The United Kingdom is in his sights too. He and his Vice President have already been highly vocal about what they see as the UK’s curtailment of free speech through legislation which was never originally intended to have such an effect.
More is to come for them to disapprove of: in May we have the next set of local elections for county and metropolitan councils and regional and city mayoralties including London (where the mutual personal animosity between Trump and the London Mayor Sadiq Khan is now a state of dynamic, undisguised open warfare). 136 authorities are due to be contested. Under a programme of local government reform initiated by former deputy Prime Minister Angela Rayner in 2024, as happened also last year, many are subject to restructuring and streamlining, including boundaries being re-drawn and boroughs and councils being amalgamated into new “unitary” authorities.

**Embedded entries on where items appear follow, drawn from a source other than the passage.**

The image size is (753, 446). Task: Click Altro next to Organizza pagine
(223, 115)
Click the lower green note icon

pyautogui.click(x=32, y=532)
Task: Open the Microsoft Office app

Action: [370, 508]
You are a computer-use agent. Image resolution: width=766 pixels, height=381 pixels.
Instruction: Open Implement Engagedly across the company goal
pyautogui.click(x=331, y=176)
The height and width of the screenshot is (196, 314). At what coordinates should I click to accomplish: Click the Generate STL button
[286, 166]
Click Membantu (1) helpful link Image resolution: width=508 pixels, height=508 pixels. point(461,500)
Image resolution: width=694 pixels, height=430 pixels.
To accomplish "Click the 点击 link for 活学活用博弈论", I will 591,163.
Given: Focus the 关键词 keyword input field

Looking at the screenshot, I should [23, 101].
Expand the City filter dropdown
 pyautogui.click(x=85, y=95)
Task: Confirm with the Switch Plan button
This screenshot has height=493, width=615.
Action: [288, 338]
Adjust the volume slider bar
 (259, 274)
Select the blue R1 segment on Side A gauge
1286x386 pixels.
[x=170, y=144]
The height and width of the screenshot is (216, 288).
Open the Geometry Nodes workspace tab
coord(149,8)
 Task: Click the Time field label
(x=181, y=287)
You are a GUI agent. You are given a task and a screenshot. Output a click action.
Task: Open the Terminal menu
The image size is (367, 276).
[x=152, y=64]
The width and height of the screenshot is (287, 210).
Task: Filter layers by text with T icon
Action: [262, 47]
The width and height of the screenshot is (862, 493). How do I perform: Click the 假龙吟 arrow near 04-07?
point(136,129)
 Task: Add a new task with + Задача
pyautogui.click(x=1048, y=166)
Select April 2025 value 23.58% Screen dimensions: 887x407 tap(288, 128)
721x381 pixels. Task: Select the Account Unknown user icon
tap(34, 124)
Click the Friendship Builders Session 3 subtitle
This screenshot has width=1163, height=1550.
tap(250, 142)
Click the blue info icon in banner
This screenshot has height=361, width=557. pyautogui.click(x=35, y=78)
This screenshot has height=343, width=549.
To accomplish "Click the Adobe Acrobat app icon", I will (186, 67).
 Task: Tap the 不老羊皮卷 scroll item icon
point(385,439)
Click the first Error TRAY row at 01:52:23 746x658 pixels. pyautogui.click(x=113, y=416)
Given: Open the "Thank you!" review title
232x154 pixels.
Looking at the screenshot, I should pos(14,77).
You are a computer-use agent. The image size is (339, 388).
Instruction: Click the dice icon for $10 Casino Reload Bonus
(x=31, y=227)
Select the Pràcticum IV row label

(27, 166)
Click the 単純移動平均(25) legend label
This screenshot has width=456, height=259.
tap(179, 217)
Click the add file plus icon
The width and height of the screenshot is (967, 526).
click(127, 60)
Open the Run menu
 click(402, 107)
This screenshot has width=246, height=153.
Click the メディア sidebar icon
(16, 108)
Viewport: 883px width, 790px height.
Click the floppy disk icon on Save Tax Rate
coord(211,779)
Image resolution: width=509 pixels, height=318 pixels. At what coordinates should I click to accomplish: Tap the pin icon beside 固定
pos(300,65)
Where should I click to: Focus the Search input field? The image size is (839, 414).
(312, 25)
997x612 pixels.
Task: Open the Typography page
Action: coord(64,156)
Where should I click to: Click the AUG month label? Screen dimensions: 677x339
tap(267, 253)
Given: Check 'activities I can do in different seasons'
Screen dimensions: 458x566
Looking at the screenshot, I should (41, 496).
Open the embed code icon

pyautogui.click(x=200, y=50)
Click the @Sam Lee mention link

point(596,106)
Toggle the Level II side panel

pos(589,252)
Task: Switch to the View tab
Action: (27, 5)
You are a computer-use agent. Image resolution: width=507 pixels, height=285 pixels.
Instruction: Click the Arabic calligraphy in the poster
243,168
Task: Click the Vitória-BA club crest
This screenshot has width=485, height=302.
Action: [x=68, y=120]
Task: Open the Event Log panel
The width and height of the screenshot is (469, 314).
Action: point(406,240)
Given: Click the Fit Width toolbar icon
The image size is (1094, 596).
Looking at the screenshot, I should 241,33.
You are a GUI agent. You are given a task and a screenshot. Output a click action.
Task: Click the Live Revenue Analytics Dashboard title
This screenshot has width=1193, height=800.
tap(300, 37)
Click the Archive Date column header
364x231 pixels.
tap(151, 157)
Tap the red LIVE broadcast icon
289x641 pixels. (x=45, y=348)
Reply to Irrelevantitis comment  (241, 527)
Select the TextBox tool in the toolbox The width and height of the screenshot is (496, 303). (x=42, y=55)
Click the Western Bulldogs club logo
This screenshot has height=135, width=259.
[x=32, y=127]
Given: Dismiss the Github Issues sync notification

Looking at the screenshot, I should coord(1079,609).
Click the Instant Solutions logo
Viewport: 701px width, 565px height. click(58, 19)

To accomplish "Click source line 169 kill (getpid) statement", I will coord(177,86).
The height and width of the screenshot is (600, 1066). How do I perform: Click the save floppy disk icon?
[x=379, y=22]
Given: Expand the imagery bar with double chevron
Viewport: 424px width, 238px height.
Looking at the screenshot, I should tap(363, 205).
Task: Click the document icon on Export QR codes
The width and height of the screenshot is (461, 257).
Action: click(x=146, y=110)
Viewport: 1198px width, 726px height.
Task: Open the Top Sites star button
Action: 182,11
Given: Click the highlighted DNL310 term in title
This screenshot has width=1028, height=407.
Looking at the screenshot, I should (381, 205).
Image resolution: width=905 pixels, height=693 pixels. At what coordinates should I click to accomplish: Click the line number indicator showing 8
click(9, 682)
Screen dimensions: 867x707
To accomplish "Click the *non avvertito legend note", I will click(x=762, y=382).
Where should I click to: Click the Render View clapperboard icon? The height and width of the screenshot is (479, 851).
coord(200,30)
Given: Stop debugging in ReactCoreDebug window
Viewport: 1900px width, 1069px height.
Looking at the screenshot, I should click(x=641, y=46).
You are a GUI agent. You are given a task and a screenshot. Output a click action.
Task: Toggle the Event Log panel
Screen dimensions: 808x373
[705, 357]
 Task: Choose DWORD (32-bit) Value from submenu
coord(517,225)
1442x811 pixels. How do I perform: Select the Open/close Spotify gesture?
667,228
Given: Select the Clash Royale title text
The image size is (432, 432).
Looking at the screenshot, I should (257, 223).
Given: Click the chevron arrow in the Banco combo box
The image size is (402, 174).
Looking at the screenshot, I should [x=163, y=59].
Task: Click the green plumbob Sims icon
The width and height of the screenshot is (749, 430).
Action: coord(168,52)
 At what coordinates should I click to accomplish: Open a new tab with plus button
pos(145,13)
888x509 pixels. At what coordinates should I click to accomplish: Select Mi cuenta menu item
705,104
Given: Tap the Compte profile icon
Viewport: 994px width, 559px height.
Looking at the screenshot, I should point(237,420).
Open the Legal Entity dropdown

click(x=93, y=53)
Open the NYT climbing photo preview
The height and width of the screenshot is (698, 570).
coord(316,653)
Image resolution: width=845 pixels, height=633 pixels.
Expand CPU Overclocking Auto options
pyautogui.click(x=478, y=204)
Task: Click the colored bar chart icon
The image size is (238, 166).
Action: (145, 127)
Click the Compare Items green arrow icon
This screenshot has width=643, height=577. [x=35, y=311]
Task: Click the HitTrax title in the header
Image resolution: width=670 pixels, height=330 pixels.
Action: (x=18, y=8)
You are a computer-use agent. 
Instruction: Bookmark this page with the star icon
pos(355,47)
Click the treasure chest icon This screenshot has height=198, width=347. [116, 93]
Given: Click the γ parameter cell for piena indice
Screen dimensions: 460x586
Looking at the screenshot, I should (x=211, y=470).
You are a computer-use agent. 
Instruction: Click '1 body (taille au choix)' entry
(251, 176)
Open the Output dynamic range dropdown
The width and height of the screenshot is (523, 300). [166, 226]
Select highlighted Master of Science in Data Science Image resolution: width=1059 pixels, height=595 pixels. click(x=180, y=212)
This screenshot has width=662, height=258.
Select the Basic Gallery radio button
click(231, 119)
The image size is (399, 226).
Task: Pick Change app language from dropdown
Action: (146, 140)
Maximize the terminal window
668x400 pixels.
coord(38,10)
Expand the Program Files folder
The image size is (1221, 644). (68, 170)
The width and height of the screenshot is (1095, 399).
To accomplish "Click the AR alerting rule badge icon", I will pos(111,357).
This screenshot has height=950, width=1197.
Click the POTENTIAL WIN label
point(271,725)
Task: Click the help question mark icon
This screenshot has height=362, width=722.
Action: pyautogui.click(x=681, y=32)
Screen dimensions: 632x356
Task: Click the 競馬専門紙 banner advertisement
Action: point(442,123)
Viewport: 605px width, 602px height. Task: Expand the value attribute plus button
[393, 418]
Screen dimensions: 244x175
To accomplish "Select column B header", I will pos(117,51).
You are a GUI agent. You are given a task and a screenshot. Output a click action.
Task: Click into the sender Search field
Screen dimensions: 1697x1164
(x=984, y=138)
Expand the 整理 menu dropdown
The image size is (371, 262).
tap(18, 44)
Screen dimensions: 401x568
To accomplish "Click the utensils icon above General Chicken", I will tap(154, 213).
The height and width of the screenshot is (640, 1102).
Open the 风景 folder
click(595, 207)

Labour insists that a period of “bedding in” is required before substantive elections can be held. Local Government minister Steve Reed has given 63 councils the option of either going ahead as planned, or delaying the polls until 2027 (some mayoral elections will be postponed until 2028). According to press reports, five authorities, all Labour, have already opted to delay; a further 17 Labour-controlled councils are considering; only four have so far said they will go ahead whatever the circumstances. Given the reforms are far from complete and with Labour’s polling fortunes under extreme stress, there is the growing suspicion that this turns into an endless programme of restructuring (with allowable delays in elections built in) driven much more by political expediency than administrative efficiency. Interviewed on Radio 4 before Christmas, one hapless Labour leader of a council in the North West gave the game away: his basic premise was that councils needed to be able to get on with their business of providing essential local services, local elections on top of the reorganisations are a “distraction” and, in the case of his own council, the cost of providing the electoral machinery was money that “could be spent better elsewhere”. It was difficult to avoid the conclusion that it is all an unnecessary inconvenience to which the solution is to disenfranchise the electorate.
Delays relating to restructuring are not unprecedented. But where Starmer is open to accusations of interfering in the democratic process (“subverting” it in Trump’s language) is that the great majority of those councils pleading the need to suspend are ones where Nigel Farage’s Reform Party is likely to make significant gains at Labour’s expense.
Electoral outcomes directly influence policy; who wins and who loses is not the point but the principle of being allowed to vote is paramount. Political arguments should be won by robust debate and making a convincing case; suppressing a vote as a means of avoiding engagement is both counterproductive and the start of a slippery slope.
The investment perspective
Disenfranchisement, however legitimately it is dressed up and justified, builds resentment against the political class and a distrust in politics. Politics drive policy. The reaction against politics polarises opinions and makes predicting policy outcomes more difficult. Markets dislike uncertainty but where it is present the result can often be increased volatility in asset prices and altered perceptions of risk premia.
The other practical effect is the US response. Explicit in his Strategy document, Trump sees democratic delinquents among counterparties as giving offence to US interests. He is prepared to act. Last year, JD Vance was explicit that unless free speech and the democratic deficit were addressed, Europe could not expect America to come to its defence. Trade, foreign inward investment, energy and many other policy areas of national security and economic interest could easily be weaponised by Trump’s administration as it seeks to bend others to its way of thinking.
It should not be a case of simply trying to keep the right side of Trump. It is that the principle of democratic representation is too precious casually to be abused. If we let it happen, either willingly or through indolence and indifference, we bear the consequences.